+++ RECORDS TO PROCESS

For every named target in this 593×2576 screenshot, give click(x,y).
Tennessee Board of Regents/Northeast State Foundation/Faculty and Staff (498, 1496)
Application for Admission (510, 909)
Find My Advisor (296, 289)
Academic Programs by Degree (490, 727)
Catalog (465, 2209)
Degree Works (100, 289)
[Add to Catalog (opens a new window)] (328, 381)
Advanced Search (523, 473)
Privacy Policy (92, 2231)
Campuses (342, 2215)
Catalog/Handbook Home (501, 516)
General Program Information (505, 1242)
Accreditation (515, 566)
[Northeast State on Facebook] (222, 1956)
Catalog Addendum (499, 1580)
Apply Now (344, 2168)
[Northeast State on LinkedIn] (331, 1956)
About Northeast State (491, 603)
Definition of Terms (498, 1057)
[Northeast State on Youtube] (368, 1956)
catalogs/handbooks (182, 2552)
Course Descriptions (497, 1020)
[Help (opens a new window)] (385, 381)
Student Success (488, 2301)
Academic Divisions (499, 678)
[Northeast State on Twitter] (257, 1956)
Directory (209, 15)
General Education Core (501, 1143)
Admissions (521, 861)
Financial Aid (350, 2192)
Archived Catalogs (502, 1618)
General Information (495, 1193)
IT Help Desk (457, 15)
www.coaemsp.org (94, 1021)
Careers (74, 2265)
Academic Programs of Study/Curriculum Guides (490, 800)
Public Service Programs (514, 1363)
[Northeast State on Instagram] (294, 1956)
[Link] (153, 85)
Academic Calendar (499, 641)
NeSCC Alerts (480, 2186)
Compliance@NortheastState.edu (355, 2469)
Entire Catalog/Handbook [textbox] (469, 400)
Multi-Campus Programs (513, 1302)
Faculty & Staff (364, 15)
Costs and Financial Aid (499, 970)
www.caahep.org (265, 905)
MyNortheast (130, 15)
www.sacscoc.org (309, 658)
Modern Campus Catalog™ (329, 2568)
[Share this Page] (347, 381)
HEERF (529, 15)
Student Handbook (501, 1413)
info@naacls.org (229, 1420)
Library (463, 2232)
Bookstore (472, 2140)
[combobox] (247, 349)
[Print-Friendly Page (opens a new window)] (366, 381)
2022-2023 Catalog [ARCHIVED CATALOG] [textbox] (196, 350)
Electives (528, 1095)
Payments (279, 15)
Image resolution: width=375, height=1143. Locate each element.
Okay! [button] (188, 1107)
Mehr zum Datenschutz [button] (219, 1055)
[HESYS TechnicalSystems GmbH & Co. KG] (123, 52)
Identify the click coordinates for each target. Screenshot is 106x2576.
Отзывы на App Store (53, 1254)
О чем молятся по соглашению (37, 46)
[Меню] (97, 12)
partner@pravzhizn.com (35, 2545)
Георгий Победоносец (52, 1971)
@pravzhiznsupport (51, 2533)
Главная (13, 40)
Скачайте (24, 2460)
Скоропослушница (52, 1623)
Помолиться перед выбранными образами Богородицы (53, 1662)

++++++

WHAT TO WORK ON
Give all the records above again, wording unchanged.

EXPECTED ANSWER
For every named target in this 593×2576 screenshot, give click(x,y).
Tennessee Board of Regents/Northeast State Foundation/Faculty and Staff (498, 1496)
Application for Admission (510, 909)
Find My Advisor (296, 289)
Academic Programs by Degree (490, 727)
Catalog (465, 2209)
Degree Works (100, 289)
[Add to Catalog (opens a new window)] (328, 381)
Advanced Search (523, 473)
Privacy Policy (92, 2231)
Campuses (342, 2215)
Catalog/Handbook Home (501, 516)
General Program Information (505, 1242)
Accreditation (515, 566)
[Northeast State on Facebook] (222, 1956)
Catalog Addendum (499, 1580)
Apply Now (344, 2168)
[Northeast State on LinkedIn] (331, 1956)
About Northeast State (491, 603)
Definition of Terms (498, 1057)
[Northeast State on Youtube] (368, 1956)
catalogs/handbooks (182, 2552)
Course Descriptions (497, 1020)
[Help (opens a new window)] (385, 381)
Student Success (488, 2301)
Academic Divisions (499, 678)
[Northeast State on Twitter] (257, 1956)
Directory (209, 15)
General Education Core (501, 1143)
Admissions (521, 861)
Financial Aid (350, 2192)
Archived Catalogs (502, 1618)
General Information (495, 1193)
IT Help Desk (457, 15)
www.coaemsp.org (94, 1021)
Careers (74, 2265)
Academic Programs of Study/Curriculum Guides (490, 800)
Public Service Programs (514, 1363)
[Northeast State on Instagram] (294, 1956)
[Link] (153, 85)
Academic Calendar (499, 641)
NeSCC Alerts (480, 2186)
Compliance@NortheastState.edu (355, 2469)
Entire Catalog/Handbook [textbox] (469, 400)
Multi-Campus Programs (513, 1302)
Faculty & Staff (364, 15)
Costs and Financial Aid (499, 970)
www.caahep.org (265, 905)
MyNortheast (130, 15)
www.sacscoc.org (309, 658)
Modern Campus Catalog™ (329, 2568)
[Share this Page] (347, 381)
HEERF (529, 15)
Student Handbook (501, 1413)
info@naacls.org (229, 1420)
Library (463, 2232)
Bookstore (472, 2140)
[combobox] (247, 349)
[Print-Friendly Page (opens a new window)] (366, 381)
2022-2023 Catalog [ARCHIVED CATALOG] [textbox] (196, 350)
Electives (528, 1095)
Payments (279, 15)
Image resolution: width=375, height=1143. Locate each element.
Okay! [button] (188, 1107)
Mehr zum Datenschutz [button] (219, 1055)
[HESYS TechnicalSystems GmbH & Co. KG] (123, 52)
Identify the click coordinates for each target. Screenshot is 106x2576.
Отзывы на App Store (53, 1254)
О чем молятся по соглашению (37, 46)
[Меню] (97, 12)
partner@pravzhizn.com (35, 2545)
Георгий Победоносец (52, 1971)
@pravzhiznsupport (51, 2533)
Главная (13, 40)
Скачайте (24, 2460)
Скоропослушница (52, 1623)
Помолиться перед выбранными образами Богородицы (53, 1662)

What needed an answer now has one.